Gojka Roglic print  
   Biography
 
Dr Gojka Roglic, MD is the Technical Officer of the World Health Organization diabetes programme, and works in the Department of Chronic Diseases and Health Promotion based in Geneva, Switzerland. She took up the post in 1999 and is responsible for generating and updating global estimates of diabetes, its complications and mortality. Dr Roglic has previously worked as diabetologist and epidemiologist in the University Clinic for Diabetes, Endocrinology and Metabolic Diseases in Zagreb, Croatia. Dr Roglic participated in several national surveys of diabetes prevalence and multinational studies of diabetes epidemiology (the WHO DIAMOND Study, the EURODIAB IDDM Incidence Study, the EURODIAB IDDM Prospective Complications Study, the EURODIAB IDDM Family Nephropathy Study, the EUCLID Study, the WHO Multinational Study of Vascular Disease in Diabetes).
 
 
  Abstract
 
The global burden of diabetes and the WHO response to face the challenge
The prevalence of diabetes is increasing worldwide, in large part driven by the increased prevalence of risk factors like obesity and physical inactivity.
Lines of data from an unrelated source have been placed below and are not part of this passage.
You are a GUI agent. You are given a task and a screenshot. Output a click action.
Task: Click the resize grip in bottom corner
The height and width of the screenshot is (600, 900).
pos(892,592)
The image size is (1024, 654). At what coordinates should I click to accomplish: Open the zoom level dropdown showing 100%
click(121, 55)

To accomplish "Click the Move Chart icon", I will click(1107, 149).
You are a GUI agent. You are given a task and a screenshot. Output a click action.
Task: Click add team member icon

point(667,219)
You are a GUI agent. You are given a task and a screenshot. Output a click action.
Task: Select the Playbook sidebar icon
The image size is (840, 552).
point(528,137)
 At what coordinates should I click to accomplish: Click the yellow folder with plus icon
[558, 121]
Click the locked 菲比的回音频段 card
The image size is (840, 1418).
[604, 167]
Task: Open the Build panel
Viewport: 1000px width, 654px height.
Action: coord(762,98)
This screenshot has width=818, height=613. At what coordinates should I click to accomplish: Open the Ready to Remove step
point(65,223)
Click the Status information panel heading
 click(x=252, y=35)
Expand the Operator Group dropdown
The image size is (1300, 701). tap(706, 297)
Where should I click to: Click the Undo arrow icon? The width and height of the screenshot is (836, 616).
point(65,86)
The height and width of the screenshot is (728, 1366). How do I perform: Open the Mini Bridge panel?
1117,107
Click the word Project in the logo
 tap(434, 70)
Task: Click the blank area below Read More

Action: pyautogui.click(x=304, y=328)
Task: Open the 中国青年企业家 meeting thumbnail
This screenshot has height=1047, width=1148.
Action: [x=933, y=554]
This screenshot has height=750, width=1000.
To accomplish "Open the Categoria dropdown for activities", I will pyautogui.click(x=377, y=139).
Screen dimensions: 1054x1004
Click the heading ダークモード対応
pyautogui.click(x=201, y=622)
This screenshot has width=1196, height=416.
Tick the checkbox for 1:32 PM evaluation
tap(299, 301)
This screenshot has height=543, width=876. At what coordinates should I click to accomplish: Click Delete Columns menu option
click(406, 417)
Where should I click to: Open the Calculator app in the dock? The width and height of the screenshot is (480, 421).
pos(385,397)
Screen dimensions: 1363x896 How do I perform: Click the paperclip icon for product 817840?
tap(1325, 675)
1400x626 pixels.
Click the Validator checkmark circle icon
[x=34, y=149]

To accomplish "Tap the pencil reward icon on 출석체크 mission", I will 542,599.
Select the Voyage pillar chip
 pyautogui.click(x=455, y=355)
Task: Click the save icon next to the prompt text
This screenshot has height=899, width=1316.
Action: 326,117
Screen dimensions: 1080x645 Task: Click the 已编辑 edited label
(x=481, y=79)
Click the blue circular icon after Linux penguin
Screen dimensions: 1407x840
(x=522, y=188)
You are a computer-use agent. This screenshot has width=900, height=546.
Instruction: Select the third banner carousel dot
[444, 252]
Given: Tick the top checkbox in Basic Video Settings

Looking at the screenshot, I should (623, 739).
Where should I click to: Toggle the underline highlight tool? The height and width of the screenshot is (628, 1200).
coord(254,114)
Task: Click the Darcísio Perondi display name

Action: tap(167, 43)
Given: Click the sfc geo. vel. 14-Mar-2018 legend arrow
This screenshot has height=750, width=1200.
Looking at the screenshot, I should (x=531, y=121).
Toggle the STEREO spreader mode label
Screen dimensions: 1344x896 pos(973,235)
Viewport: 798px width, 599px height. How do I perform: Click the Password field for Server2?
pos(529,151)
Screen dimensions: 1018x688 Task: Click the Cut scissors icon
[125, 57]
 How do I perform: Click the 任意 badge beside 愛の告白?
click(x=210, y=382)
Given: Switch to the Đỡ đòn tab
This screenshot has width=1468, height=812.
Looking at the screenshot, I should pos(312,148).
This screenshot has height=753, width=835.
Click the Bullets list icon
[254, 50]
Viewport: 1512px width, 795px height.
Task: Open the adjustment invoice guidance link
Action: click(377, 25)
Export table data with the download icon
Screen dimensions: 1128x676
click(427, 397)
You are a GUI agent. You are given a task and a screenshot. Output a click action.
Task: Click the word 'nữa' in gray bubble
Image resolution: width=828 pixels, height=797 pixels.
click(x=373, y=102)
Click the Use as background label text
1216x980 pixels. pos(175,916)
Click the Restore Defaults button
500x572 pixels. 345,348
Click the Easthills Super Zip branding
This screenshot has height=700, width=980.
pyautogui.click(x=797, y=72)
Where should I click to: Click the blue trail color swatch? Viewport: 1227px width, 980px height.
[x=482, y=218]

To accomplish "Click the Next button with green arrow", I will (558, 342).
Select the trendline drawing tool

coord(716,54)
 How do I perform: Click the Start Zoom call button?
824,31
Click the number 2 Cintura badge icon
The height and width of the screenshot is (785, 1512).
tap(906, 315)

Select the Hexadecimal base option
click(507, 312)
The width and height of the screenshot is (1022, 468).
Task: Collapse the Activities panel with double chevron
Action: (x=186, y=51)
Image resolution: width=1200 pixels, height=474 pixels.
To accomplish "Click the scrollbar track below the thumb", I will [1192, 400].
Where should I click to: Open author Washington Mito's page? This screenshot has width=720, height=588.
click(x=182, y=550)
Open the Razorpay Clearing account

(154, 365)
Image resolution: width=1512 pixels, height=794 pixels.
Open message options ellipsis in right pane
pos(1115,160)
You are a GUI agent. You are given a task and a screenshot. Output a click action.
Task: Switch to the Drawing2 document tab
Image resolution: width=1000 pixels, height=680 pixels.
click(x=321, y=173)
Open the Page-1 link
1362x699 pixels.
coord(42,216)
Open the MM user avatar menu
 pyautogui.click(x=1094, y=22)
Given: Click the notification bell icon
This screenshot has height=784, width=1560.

It is estimated that the number of persons with diabetes will increase from over 170 million in the year 2000 to over 360 million in 2025, mostly on account of the increase in developing countries. Diabetes is responsible for some 3 million excess deaths every year. In many countries at least one in ten deaths is attributable to diabetes. The World Health Organization as a technical agency assists its member states in implementing appropriate interventions to prevent diabetes, its complications and related chronic diseases. Its activities are also aimed at raising awareness among policy makers that the diabetes epidemic has the potential to cripple any health care system, and is a serious threat to the attainment of some Millenium Development Goals. Diabetes Action Now is a partnership with the International Diabetes Federation, supported by the World Diabetes Foundation. Its main aim is to provide the evidence base for interventions in diabetes prevention and control, to raise awareness of the diabetes as a major public health threat, and to provide solutions for an adequate response.